Retrieve every line from the records in which the word "will" occurs.

=== RECORDS SHOWN ===

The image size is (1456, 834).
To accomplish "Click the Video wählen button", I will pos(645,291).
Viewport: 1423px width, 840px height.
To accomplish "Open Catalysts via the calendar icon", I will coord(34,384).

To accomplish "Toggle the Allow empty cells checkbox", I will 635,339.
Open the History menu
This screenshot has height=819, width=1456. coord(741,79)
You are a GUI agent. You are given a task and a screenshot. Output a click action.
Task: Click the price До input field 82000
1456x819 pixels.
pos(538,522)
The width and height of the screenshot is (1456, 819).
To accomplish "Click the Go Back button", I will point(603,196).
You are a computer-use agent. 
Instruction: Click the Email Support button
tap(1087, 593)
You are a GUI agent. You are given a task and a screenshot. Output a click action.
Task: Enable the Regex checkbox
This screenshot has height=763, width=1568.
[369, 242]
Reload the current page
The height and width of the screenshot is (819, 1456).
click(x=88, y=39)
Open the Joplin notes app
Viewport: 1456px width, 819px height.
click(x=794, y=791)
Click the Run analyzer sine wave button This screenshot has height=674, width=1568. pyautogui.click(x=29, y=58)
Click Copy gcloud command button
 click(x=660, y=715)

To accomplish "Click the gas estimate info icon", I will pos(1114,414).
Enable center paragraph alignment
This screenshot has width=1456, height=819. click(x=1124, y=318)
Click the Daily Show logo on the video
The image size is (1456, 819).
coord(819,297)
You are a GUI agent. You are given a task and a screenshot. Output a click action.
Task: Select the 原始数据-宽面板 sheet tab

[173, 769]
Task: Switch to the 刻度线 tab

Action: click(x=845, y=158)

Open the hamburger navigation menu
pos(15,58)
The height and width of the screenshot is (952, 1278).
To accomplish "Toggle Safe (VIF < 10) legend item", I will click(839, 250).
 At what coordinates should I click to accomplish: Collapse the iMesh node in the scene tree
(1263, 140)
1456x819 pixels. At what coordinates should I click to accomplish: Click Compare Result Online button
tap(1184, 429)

===

FINAL ANSWER —
To accomplish "Click the Video wählen button", I will pos(645,291).
To accomplish "Open Catalysts via the calendar icon", I will coord(34,384).
To accomplish "Toggle the Allow empty cells checkbox", I will 635,339.
To accomplish "Click the Go Back button", I will point(603,196).
To accomplish "Click the gas estimate info icon", I will pos(1114,414).
To accomplish "Toggle Safe (VIF < 10) legend item", I will click(839, 250).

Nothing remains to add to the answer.